Please print all of the records shown below, exactly as given.

Segment Open

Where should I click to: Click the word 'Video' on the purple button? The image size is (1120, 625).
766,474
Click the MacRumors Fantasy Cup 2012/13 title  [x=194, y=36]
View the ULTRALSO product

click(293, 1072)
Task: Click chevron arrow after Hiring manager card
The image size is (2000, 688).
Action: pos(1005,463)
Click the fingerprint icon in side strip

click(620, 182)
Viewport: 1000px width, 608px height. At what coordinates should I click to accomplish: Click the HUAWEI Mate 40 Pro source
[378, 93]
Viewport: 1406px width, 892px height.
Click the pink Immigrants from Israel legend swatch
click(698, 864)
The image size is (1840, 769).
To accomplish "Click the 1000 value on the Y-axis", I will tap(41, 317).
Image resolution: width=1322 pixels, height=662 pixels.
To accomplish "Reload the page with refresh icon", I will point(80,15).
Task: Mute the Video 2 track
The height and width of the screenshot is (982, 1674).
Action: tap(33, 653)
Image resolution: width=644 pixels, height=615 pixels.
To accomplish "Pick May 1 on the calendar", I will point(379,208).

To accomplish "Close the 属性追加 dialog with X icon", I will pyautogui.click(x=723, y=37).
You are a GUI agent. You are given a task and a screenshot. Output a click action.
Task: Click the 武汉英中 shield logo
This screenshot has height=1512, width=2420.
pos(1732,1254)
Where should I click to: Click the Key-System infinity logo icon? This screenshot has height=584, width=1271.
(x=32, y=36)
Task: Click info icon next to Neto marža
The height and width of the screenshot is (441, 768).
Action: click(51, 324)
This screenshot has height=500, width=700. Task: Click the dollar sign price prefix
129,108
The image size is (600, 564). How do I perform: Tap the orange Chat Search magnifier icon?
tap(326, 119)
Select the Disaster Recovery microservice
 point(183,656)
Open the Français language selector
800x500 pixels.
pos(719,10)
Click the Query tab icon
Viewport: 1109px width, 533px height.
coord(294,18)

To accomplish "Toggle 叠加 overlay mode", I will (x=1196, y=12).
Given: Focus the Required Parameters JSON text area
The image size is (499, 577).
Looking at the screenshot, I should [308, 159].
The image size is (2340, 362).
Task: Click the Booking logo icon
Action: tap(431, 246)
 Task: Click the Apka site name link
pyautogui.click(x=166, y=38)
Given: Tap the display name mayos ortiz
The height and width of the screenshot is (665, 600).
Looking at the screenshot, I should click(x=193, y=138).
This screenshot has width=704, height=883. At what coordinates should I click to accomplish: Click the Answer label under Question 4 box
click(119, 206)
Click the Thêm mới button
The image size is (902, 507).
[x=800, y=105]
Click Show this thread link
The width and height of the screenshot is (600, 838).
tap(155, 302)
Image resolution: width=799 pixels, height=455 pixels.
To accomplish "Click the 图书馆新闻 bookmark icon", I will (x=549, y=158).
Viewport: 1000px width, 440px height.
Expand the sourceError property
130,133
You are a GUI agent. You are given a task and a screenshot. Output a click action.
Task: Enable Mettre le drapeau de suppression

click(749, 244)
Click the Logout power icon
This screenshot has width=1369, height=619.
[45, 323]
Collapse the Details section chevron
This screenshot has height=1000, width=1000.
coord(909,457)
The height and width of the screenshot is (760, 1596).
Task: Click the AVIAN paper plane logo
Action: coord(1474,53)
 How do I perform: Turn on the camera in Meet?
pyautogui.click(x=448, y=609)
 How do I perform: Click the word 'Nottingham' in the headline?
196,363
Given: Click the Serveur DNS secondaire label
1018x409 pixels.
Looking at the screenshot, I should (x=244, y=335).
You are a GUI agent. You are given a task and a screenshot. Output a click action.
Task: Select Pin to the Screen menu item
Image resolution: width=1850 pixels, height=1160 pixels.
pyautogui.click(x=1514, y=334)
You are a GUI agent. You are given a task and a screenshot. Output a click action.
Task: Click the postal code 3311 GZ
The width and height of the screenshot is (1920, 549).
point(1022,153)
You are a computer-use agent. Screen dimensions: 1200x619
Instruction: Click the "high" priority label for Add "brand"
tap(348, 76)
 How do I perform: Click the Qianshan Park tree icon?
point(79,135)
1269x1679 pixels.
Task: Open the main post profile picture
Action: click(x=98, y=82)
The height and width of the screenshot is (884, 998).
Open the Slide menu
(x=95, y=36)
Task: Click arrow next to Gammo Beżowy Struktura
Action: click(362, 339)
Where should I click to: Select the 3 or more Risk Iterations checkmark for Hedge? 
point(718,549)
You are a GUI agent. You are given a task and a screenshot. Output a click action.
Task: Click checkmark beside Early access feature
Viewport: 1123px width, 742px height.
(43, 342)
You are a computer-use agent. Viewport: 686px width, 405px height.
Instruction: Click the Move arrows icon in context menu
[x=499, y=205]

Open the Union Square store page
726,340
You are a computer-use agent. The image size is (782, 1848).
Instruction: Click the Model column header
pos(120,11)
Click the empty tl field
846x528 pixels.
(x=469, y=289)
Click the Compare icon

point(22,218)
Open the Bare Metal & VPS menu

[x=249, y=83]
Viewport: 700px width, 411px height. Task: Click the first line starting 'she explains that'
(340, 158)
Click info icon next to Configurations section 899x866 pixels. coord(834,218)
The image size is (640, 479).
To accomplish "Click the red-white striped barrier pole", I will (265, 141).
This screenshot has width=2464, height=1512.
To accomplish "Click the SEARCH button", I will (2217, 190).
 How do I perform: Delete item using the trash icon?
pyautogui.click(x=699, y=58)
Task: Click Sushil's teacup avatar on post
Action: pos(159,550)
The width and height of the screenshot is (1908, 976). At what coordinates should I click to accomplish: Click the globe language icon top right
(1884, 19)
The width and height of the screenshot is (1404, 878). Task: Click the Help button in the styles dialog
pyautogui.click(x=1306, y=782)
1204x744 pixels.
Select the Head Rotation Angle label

Segment Closed

RESPONSE AREA ▸
Where should I click to: Click the word 'Video' on the purple button? The image size is (1120, 625).
766,474
Click the MacRumors Fantasy Cup 2012/13 title  [x=194, y=36]
View the ULTRALSO product

click(293, 1072)
Task: Click chevron arrow after Hiring manager card
The image size is (2000, 688).
Action: pos(1005,463)
Click the fingerprint icon in side strip

click(620, 182)
Viewport: 1000px width, 608px height. At what coordinates should I click to accomplish: Click the HUAWEI Mate 40 Pro source
[378, 93]
Viewport: 1406px width, 892px height.
Click the pink Immigrants from Israel legend swatch
click(698, 864)
The image size is (1840, 769).
To accomplish "Click the 1000 value on the Y-axis", I will tap(41, 317).
Image resolution: width=1322 pixels, height=662 pixels.
To accomplish "Reload the page with refresh icon", I will point(80,15).
Task: Mute the Video 2 track
The height and width of the screenshot is (982, 1674).
Action: tap(33, 653)
Image resolution: width=644 pixels, height=615 pixels.
To accomplish "Pick May 1 on the calendar", I will point(379,208).

To accomplish "Close the 属性追加 dialog with X icon", I will pyautogui.click(x=723, y=37).
You are a GUI agent. You are given a task and a screenshot. Output a click action.
Task: Click the 武汉英中 shield logo
This screenshot has height=1512, width=2420.
pos(1732,1254)
Where should I click to: Click the Key-System infinity logo icon? This screenshot has height=584, width=1271.
(x=32, y=36)
Task: Click info icon next to Neto marža
The height and width of the screenshot is (441, 768).
Action: click(51, 324)
This screenshot has height=500, width=700. Task: Click the dollar sign price prefix
129,108
The image size is (600, 564). How do I perform: Tap the orange Chat Search magnifier icon?
tap(326, 119)
Select the Disaster Recovery microservice
 point(183,656)
Open the Français language selector
800x500 pixels.
pos(719,10)
Click the Query tab icon
Viewport: 1109px width, 533px height.
coord(294,18)

To accomplish "Toggle 叠加 overlay mode", I will (x=1196, y=12).
Given: Focus the Required Parameters JSON text area
The image size is (499, 577).
Looking at the screenshot, I should [308, 159].
The image size is (2340, 362).
Task: Click the Booking logo icon
Action: tap(431, 246)
 Task: Click the Apka site name link
pyautogui.click(x=166, y=38)
Given: Tap the display name mayos ortiz
The height and width of the screenshot is (665, 600).
Looking at the screenshot, I should click(x=193, y=138).
This screenshot has width=704, height=883. At what coordinates should I click to accomplish: Click the Answer label under Question 4 box
click(119, 206)
Click the Thêm mới button
The image size is (902, 507).
[x=800, y=105]
Click Show this thread link
The width and height of the screenshot is (600, 838).
tap(155, 302)
Image resolution: width=799 pixels, height=455 pixels.
To accomplish "Click the 图书馆新闻 bookmark icon", I will (x=549, y=158).
Viewport: 1000px width, 440px height.
Expand the sourceError property
130,133
You are a GUI agent. You are given a task and a screenshot. Output a click action.
Task: Enable Mettre le drapeau de suppression

click(749, 244)
Click the Logout power icon
This screenshot has width=1369, height=619.
[45, 323]
Collapse the Details section chevron
This screenshot has height=1000, width=1000.
coord(909,457)
The height and width of the screenshot is (760, 1596).
Task: Click the AVIAN paper plane logo
Action: coord(1474,53)
 How do I perform: Turn on the camera in Meet?
pyautogui.click(x=448, y=609)
 How do I perform: Click the word 'Nottingham' in the headline?
196,363
Given: Click the Serveur DNS secondaire label
1018x409 pixels.
Looking at the screenshot, I should (x=244, y=335).
You are a GUI agent. You are given a task and a screenshot. Output a click action.
Task: Select Pin to the Screen menu item
Image resolution: width=1850 pixels, height=1160 pixels.
pyautogui.click(x=1514, y=334)
You are a GUI agent. You are given a task and a screenshot. Output a click action.
Task: Click the postal code 3311 GZ
The width and height of the screenshot is (1920, 549).
point(1022,153)
You are a computer-use agent. Screen dimensions: 1200x619
Instruction: Click the "high" priority label for Add "brand"
tap(348, 76)
 How do I perform: Click the Qianshan Park tree icon?
point(79,135)
1269x1679 pixels.
Task: Open the main post profile picture
Action: click(x=98, y=82)
The height and width of the screenshot is (884, 998).
Open the Slide menu
(x=95, y=36)
Task: Click arrow next to Gammo Beżowy Struktura
Action: click(362, 339)
Where should I click to: Select the 3 or more Risk Iterations checkmark for Hedge? 
point(718,549)
You are a GUI agent. You are given a task and a screenshot. Output a click action.
Task: Click checkmark beside Early access feature
Viewport: 1123px width, 742px height.
(43, 342)
You are a computer-use agent. Viewport: 686px width, 405px height.
Instruction: Click the Move arrows icon in context menu
[x=499, y=205]

Open the Union Square store page
726,340
You are a computer-use agent. The image size is (782, 1848).
Instruction: Click the Model column header
pos(120,11)
Click the empty tl field
846x528 pixels.
(x=469, y=289)
Click the Compare icon

point(22,218)
Open the Bare Metal & VPS menu

[x=249, y=83]
Viewport: 700px width, 411px height. Task: Click the first line starting 'she explains that'
(340, 158)
Click info icon next to Configurations section 899x866 pixels. coord(834,218)
The image size is (640, 479).
To accomplish "Click the red-white striped barrier pole", I will (265, 141).
This screenshot has width=2464, height=1512.
To accomplish "Click the SEARCH button", I will (2217, 190).
 How do I perform: Delete item using the trash icon?
pyautogui.click(x=699, y=58)
Task: Click Sushil's teacup avatar on post
Action: pos(159,550)
The width and height of the screenshot is (1908, 976). At what coordinates should I click to accomplish: Click the globe language icon top right
(1884, 19)
The width and height of the screenshot is (1404, 878). Task: Click the Help button in the styles dialog
pyautogui.click(x=1306, y=782)
1204x744 pixels.
Select the Head Rotation Angle label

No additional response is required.